Everyone I know, me included, saw nothing in the album the first couple of times through. But without exception, everyone I've submitted it to has now seen the light and are spreading THE WORD throughout the land with me. Given time and the slightest touch of patience, the subtlety of the musical blend and the sheer incredible outrageousness of the talent, originality and brilliance begins to seep through, slowly at first until, like when you guzzle ten or twenty ounces of vodka, it suddenly belts your being like Hans Schmidt's right hand.

What's really neat is that the group themselves knew that this was gonna happen, that not everybody could really embrace the whole thing all at once. So they put in some simpler, boppier tunes which force you to come back the first few times. You play the album all the way through to get to stuff like Re-Make/Re-Model, a Velvets space-truck Stooge hard-on shuffle, which is the best opening album cut since Hey Grandma or Virginia Plain which sounds like Ray Davies before his vasectomy; or 2 H.B. which is the best tribute to Bogart imaginable, and is sung in an alcoholic nostalgia stupor in which lead-vocalist Bryan Ferry is eyeing some warm body across the table and spouting poetry while crooning Here's Looking At You, Babe, while all the time his premature ejaculation is running down the inside of his tiger-skin pants.

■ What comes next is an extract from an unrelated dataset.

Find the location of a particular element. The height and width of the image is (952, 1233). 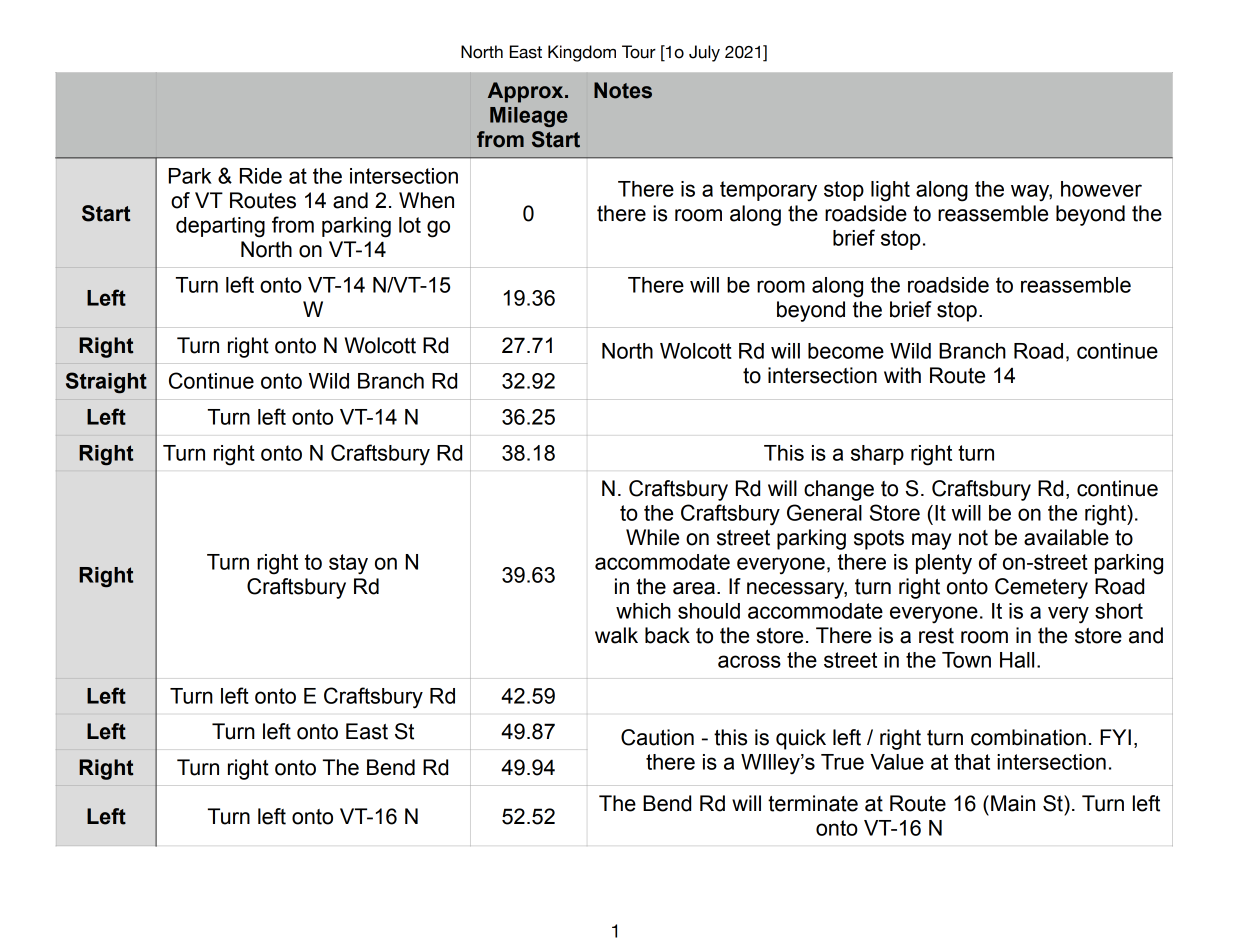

Finally, because you've been forced to listen to the originally less interesting stuff, it too begins to invade your consciousness. That's when you begin to realise that the real meat of the album is contained in these truly empyrean and timeless masterpieces, like Ladytron. This is the most painful yet psyche-grabbing moment in rock this year, (challenged only by Stephen Davis' appointment at Rolling Stone). It begins with a synthesizer solo, real down-slow heavy stuff which sets up a mood entirely in contrast to Re-Make which preceded it. Then Ferry breaks in with the most unearthly and poignant warble imaginable, reminiscent of what God might sound like after he sees Alice Cooper's new Concentration Camp stage routine and decides to divide the orb into component neutrons and start over, and so sings to an empty universe, You got me girl on a run around, got me runnin' round town, or something to that effect, which I find myself singing to the stars at night hoping that Roxy Music will come down in their neuro-orbiter and take me to this place where only sounds have meaning and nothing else matters, period.

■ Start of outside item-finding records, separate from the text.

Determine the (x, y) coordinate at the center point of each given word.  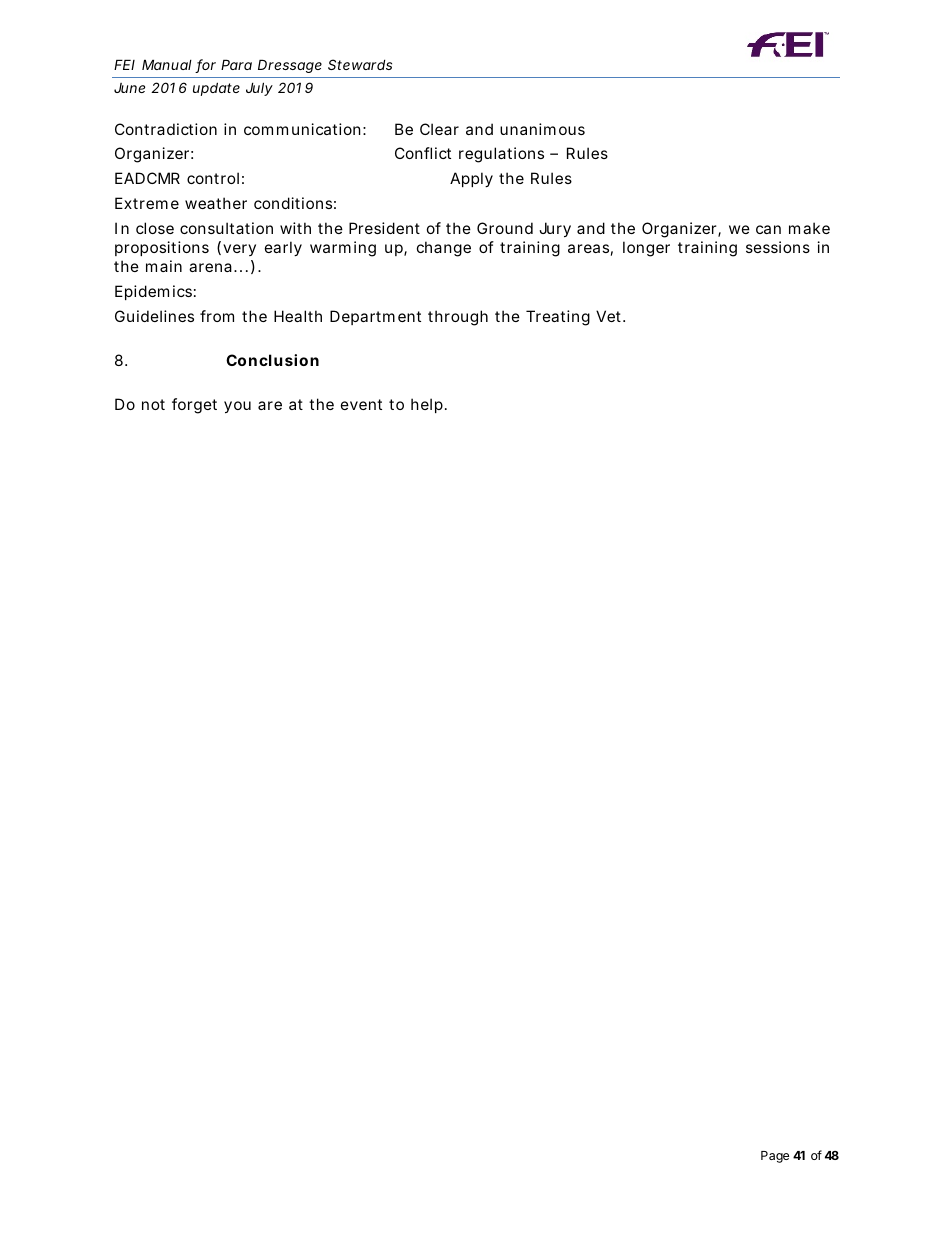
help (427, 405)
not (153, 404)
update (216, 89)
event (361, 404)
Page (775, 1157)
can (768, 229)
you (237, 407)
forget (194, 406)
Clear (439, 129)
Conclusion (272, 360)
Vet (610, 316)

Yeah, sure it sounds like just a lot of strange sound effects and shit the first time you hear it, and maybe it doesn't fit into any category except its own, but for your own sake don't give up on it. It'll eventually grab you like a benevolent cancer and you won't play another album with the same sense of impartial joy for weeks to come. Roxy Music deserves every one of those hypes they've been getting in the English press. You bet buster!